= Information provided =
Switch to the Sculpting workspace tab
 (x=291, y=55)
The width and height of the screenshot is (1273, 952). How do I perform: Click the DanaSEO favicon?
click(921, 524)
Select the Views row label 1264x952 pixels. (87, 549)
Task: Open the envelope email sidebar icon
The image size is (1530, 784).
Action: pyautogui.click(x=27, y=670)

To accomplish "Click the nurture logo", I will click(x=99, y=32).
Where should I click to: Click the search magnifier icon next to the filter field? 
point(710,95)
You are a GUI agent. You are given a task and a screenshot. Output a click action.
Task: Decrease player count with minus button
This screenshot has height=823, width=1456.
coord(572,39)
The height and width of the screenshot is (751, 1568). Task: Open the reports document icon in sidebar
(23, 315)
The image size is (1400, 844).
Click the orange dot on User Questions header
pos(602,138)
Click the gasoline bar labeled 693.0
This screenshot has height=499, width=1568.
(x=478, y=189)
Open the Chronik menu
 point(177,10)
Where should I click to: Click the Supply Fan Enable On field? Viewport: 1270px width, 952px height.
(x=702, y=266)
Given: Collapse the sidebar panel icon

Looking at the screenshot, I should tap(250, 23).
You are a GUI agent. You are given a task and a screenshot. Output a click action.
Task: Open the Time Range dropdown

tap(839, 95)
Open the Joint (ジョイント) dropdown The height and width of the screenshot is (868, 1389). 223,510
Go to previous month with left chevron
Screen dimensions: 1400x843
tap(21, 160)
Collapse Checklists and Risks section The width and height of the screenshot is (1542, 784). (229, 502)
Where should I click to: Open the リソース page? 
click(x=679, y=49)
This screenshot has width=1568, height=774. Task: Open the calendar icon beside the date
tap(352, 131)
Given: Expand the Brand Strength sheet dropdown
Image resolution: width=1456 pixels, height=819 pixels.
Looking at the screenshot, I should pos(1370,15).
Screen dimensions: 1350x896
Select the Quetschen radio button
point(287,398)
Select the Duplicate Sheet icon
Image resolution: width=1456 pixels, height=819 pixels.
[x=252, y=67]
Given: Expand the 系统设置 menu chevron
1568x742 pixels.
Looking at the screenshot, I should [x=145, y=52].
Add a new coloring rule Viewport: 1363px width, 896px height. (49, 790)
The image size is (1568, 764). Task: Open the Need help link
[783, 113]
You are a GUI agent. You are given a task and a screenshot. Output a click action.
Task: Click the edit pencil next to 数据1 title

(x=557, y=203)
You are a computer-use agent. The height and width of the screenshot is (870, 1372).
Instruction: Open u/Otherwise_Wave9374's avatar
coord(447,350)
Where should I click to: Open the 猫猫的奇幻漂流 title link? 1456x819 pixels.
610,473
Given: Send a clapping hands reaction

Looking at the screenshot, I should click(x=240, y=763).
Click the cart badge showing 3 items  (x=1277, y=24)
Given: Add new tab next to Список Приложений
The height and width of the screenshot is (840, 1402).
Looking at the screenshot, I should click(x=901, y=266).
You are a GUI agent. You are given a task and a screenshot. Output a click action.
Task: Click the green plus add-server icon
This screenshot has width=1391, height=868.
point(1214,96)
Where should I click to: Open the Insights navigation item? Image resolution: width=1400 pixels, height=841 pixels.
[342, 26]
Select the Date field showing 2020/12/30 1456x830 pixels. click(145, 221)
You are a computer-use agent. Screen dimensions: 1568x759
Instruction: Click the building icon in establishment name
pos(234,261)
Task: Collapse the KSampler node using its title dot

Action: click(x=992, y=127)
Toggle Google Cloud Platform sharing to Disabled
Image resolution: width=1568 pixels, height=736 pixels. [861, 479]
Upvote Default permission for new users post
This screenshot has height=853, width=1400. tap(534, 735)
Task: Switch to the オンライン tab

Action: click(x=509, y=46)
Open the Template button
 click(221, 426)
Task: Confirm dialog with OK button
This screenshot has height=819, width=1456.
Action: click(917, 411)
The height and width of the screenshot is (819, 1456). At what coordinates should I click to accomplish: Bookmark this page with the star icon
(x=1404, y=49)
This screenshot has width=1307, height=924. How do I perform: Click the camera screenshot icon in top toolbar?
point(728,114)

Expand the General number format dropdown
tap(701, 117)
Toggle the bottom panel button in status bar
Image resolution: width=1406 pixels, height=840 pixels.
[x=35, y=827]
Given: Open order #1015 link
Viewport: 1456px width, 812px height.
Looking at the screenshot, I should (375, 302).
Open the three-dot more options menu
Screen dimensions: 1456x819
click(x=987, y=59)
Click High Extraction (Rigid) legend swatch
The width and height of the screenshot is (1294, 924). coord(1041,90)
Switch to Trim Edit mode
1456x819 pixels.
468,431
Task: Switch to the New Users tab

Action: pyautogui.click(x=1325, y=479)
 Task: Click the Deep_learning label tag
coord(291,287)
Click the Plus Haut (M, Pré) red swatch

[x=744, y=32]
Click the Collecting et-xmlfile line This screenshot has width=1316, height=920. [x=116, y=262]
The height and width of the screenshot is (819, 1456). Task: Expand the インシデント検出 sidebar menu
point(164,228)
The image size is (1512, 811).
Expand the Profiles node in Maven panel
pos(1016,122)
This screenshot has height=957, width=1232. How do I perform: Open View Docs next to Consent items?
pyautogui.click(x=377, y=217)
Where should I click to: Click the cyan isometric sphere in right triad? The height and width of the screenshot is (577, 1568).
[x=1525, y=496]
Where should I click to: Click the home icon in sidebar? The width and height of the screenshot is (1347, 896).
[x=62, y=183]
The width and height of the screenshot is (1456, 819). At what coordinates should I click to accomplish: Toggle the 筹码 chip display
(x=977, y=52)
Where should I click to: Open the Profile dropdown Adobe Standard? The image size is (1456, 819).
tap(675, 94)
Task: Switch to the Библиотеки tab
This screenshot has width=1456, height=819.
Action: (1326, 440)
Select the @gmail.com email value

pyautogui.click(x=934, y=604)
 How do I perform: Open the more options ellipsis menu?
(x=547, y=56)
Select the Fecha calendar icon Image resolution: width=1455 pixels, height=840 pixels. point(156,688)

= What the task asks =
Reproduce the whole of the records exactly, so that no line differs from the source above.

= Result of this task =
Switch to the Sculpting workspace tab
 (x=291, y=55)
The width and height of the screenshot is (1273, 952). How do I perform: Click the DanaSEO favicon?
click(921, 524)
Select the Views row label 1264x952 pixels. (87, 549)
Task: Open the envelope email sidebar icon
The image size is (1530, 784).
Action: pyautogui.click(x=27, y=670)

To accomplish "Click the nurture logo", I will click(x=99, y=32).
Where should I click to: Click the search magnifier icon next to the filter field? 
point(710,95)
You are a GUI agent. You are given a task and a screenshot. Output a click action.
Task: Decrease player count with minus button
This screenshot has height=823, width=1456.
coord(572,39)
The height and width of the screenshot is (751, 1568). Task: Open the reports document icon in sidebar
(23, 315)
The image size is (1400, 844).
Click the orange dot on User Questions header
pos(602,138)
Click the gasoline bar labeled 693.0
This screenshot has height=499, width=1568.
(x=478, y=189)
Open the Chronik menu
 point(177,10)
Where should I click to: Click the Supply Fan Enable On field? Viewport: 1270px width, 952px height.
(x=702, y=266)
Given: Collapse the sidebar panel icon

Looking at the screenshot, I should tap(250, 23).
You are a GUI agent. You are given a task and a screenshot. Output a click action.
Task: Open the Time Range dropdown

tap(839, 95)
Open the Joint (ジョイント) dropdown The height and width of the screenshot is (868, 1389). 223,510
Go to previous month with left chevron
Screen dimensions: 1400x843
tap(21, 160)
Collapse Checklists and Risks section The width and height of the screenshot is (1542, 784). (229, 502)
Where should I click to: Open the リソース page? 
click(x=679, y=49)
This screenshot has width=1568, height=774. Task: Open the calendar icon beside the date
tap(352, 131)
Given: Expand the Brand Strength sheet dropdown
Image resolution: width=1456 pixels, height=819 pixels.
Looking at the screenshot, I should pos(1370,15).
Screen dimensions: 1350x896
Select the Quetschen radio button
point(287,398)
Select the Duplicate Sheet icon
Image resolution: width=1456 pixels, height=819 pixels.
[x=252, y=67]
Given: Expand the 系统设置 menu chevron
1568x742 pixels.
Looking at the screenshot, I should [x=145, y=52].
Add a new coloring rule Viewport: 1363px width, 896px height. (49, 790)
The image size is (1568, 764). Task: Open the Need help link
[783, 113]
You are a GUI agent. You are given a task and a screenshot. Output a click action.
Task: Click the edit pencil next to 数据1 title

(x=557, y=203)
You are a computer-use agent. The height and width of the screenshot is (870, 1372).
Instruction: Open u/Otherwise_Wave9374's avatar
coord(447,350)
Where should I click to: Open the 猫猫的奇幻漂流 title link? 1456x819 pixels.
610,473
Given: Send a clapping hands reaction

Looking at the screenshot, I should click(x=240, y=763).
Click the cart badge showing 3 items  (x=1277, y=24)
Given: Add new tab next to Список Приложений
The height and width of the screenshot is (840, 1402).
Looking at the screenshot, I should click(x=901, y=266).
You are a GUI agent. You are given a task and a screenshot. Output a click action.
Task: Click the green plus add-server icon
This screenshot has width=1391, height=868.
point(1214,96)
Where should I click to: Open the Insights navigation item? Image resolution: width=1400 pixels, height=841 pixels.
[342, 26]
Select the Date field showing 2020/12/30 1456x830 pixels. click(145, 221)
You are a computer-use agent. Screen dimensions: 1568x759
Instruction: Click the building icon in establishment name
pos(234,261)
Task: Collapse the KSampler node using its title dot

Action: click(x=992, y=127)
Toggle Google Cloud Platform sharing to Disabled
Image resolution: width=1568 pixels, height=736 pixels. [861, 479]
Upvote Default permission for new users post
This screenshot has height=853, width=1400. tap(534, 735)
Task: Switch to the オンライン tab

Action: click(x=509, y=46)
Open the Template button
 click(221, 426)
Task: Confirm dialog with OK button
This screenshot has height=819, width=1456.
Action: click(917, 411)
The height and width of the screenshot is (819, 1456). At what coordinates should I click to accomplish: Bookmark this page with the star icon
(x=1404, y=49)
This screenshot has width=1307, height=924. How do I perform: Click the camera screenshot icon in top toolbar?
point(728,114)

Expand the General number format dropdown
tap(701, 117)
Toggle the bottom panel button in status bar
Image resolution: width=1406 pixels, height=840 pixels.
[x=35, y=827]
Given: Open order #1015 link
Viewport: 1456px width, 812px height.
Looking at the screenshot, I should (375, 302).
Open the three-dot more options menu
Screen dimensions: 1456x819
click(x=987, y=59)
Click High Extraction (Rigid) legend swatch
The width and height of the screenshot is (1294, 924). coord(1041,90)
Switch to Trim Edit mode
1456x819 pixels.
468,431
Task: Switch to the New Users tab

Action: pyautogui.click(x=1325, y=479)
 Task: Click the Deep_learning label tag
coord(291,287)
Click the Plus Haut (M, Pré) red swatch

[x=744, y=32]
Click the Collecting et-xmlfile line This screenshot has width=1316, height=920. [x=116, y=262]
The height and width of the screenshot is (819, 1456). Task: Expand the インシデント検出 sidebar menu
point(164,228)
The image size is (1512, 811).
Expand the Profiles node in Maven panel
pos(1016,122)
This screenshot has height=957, width=1232. How do I perform: Open View Docs next to Consent items?
pyautogui.click(x=377, y=217)
Where should I click to: Click the cyan isometric sphere in right triad? The height and width of the screenshot is (577, 1568).
[x=1525, y=496]
Where should I click to: Click the home icon in sidebar? The width and height of the screenshot is (1347, 896).
[x=62, y=183]
The width and height of the screenshot is (1456, 819). At what coordinates should I click to accomplish: Toggle the 筹码 chip display
(x=977, y=52)
Where should I click to: Open the Profile dropdown Adobe Standard? The image size is (1456, 819).
tap(675, 94)
Task: Switch to the Библиотеки tab
This screenshot has width=1456, height=819.
Action: (1326, 440)
Select the @gmail.com email value

pyautogui.click(x=934, y=604)
 How do I perform: Open the more options ellipsis menu?
(x=547, y=56)
Select the Fecha calendar icon Image resolution: width=1455 pixels, height=840 pixels. point(156,688)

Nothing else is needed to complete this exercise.